** PROBLEM TO SOLVE **
Each line from the one with "Editorias (31, 130)" through the last line of the records must be output exactly, both ends included.

ENTRIES PROVIDED below:

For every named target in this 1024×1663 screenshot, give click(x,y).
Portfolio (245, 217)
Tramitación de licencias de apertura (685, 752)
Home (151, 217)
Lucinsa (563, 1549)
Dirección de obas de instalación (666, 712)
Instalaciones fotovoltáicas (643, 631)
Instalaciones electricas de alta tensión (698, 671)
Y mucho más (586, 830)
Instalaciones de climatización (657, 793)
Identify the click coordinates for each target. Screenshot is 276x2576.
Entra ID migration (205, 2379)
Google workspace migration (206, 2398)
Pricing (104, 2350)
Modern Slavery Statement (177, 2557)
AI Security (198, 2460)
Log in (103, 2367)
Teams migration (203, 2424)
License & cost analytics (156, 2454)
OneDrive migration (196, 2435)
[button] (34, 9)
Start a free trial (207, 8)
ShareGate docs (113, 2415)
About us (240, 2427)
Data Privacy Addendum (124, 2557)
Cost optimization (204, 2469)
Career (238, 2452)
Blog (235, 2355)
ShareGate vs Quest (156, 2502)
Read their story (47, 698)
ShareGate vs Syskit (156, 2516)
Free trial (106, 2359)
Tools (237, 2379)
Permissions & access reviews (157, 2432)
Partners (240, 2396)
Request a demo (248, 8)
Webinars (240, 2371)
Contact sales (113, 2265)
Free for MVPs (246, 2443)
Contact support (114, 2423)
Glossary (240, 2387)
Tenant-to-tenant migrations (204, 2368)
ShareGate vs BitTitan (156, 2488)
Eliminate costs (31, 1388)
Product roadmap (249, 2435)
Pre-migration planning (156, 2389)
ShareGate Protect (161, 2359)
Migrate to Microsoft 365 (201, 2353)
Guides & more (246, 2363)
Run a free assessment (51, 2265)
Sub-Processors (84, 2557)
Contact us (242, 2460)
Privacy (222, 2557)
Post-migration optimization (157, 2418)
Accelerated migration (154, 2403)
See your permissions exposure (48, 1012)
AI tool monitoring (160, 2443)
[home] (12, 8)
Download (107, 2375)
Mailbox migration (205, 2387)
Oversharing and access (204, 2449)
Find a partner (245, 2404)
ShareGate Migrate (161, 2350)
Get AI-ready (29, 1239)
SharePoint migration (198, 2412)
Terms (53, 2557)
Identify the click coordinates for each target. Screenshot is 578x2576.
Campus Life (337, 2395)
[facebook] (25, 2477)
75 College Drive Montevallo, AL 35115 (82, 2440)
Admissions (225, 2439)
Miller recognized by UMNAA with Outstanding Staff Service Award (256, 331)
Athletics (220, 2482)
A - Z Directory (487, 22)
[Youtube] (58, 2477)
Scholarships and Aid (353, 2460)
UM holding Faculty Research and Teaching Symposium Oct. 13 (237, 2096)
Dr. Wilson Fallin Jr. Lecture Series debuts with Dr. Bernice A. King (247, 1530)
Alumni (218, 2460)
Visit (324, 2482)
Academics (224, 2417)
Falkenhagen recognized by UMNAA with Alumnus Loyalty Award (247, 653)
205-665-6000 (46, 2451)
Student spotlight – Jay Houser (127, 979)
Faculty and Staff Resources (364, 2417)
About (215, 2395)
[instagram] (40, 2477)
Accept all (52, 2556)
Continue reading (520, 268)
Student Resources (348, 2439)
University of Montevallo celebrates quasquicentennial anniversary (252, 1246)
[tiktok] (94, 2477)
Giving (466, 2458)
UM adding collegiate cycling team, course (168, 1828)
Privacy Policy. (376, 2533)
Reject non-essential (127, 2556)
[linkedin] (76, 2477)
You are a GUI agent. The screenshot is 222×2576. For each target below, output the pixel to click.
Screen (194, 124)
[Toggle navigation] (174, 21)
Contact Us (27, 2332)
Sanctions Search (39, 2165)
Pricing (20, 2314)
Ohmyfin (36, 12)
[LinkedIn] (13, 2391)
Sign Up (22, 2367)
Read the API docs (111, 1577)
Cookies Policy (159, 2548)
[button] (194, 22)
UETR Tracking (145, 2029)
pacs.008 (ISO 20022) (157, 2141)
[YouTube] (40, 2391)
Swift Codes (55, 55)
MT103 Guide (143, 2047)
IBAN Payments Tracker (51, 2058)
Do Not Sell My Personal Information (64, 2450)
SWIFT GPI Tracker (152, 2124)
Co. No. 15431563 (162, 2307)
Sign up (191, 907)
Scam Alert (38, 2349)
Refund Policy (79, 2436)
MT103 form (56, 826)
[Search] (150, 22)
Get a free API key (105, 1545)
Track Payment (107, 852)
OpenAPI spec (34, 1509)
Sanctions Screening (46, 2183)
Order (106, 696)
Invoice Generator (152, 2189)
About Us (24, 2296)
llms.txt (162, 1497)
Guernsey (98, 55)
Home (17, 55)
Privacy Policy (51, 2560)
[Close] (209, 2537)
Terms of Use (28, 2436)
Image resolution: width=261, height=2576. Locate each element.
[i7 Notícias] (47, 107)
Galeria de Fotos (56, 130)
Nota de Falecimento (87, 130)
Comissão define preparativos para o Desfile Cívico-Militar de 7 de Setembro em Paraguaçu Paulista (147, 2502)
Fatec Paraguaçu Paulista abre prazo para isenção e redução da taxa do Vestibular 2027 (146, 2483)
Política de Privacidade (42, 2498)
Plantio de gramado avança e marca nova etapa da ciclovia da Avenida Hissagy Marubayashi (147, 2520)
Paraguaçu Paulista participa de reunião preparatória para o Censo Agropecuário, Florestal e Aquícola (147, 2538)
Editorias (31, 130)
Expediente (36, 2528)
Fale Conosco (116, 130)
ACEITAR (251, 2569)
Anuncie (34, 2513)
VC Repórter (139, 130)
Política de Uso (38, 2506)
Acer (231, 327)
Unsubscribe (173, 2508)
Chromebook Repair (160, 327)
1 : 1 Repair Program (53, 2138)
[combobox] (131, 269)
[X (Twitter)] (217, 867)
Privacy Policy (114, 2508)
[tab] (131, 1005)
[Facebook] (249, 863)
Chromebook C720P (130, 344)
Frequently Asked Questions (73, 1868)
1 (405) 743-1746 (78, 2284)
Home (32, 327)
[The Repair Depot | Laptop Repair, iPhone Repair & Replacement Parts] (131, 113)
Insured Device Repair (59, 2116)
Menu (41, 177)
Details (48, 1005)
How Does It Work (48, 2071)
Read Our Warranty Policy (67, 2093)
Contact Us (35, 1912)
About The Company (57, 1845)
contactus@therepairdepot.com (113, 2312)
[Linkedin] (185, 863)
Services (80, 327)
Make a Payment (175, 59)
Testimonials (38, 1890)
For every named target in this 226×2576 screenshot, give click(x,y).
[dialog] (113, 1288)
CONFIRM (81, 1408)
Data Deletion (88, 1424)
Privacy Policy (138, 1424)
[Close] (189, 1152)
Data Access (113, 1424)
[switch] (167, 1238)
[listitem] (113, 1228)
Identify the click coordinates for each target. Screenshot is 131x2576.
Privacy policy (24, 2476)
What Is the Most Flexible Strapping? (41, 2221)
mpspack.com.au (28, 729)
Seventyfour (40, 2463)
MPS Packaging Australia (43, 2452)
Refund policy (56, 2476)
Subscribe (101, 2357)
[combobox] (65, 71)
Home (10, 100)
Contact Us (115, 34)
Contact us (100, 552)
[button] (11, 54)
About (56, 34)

End of ENTRIES PROVIDED.

** FINISHED EXERCISE **
Editorias (31, 130)
Expediente (36, 2528)
Fale Conosco (116, 130)
ACEITAR (251, 2569)
Anuncie (34, 2513)
VC Repórter (139, 130)
Política de Uso (38, 2506)
Acer (231, 327)
Unsubscribe (173, 2508)
Chromebook Repair (160, 327)
1 : 1 Repair Program (53, 2138)
[combobox] (131, 269)
[X (Twitter)] (217, 867)
Privacy Policy (114, 2508)
[tab] (131, 1005)
[Facebook] (249, 863)
Chromebook C720P (130, 344)
Frequently Asked Questions (73, 1868)
1 (405) 743-1746 (78, 2284)
Home (32, 327)
[The Repair Depot | Laptop Repair, iPhone Repair & Replacement Parts] (131, 113)
Insured Device Repair (59, 2116)
Menu (41, 177)
Details (48, 1005)
How Does It Work (48, 2071)
Read Our Warranty Policy (67, 2093)
Contact Us (35, 1912)
About The Company (57, 1845)
contactus@therepairdepot.com (113, 2312)
[Linkedin] (185, 863)
Services (80, 327)
Make a Payment (175, 59)
Testimonials (38, 1890)
For every named target in this 226×2576 screenshot, give click(x,y).
[dialog] (113, 1288)
CONFIRM (81, 1408)
Data Deletion (88, 1424)
Privacy Policy (138, 1424)
[Close] (189, 1152)
Data Access (113, 1424)
[switch] (167, 1238)
[listitem] (113, 1228)
Identify the click coordinates for each target. Screenshot is 131x2576.
Privacy policy (24, 2476)
What Is the Most Flexible Strapping? (41, 2221)
mpspack.com.au (28, 729)
Seventyfour (40, 2463)
MPS Packaging Australia (43, 2452)
Refund policy (56, 2476)
Subscribe (101, 2357)
[combobox] (65, 71)
Home (10, 100)
Contact Us (115, 34)
Contact us (100, 552)
[button] (11, 54)
About (56, 34)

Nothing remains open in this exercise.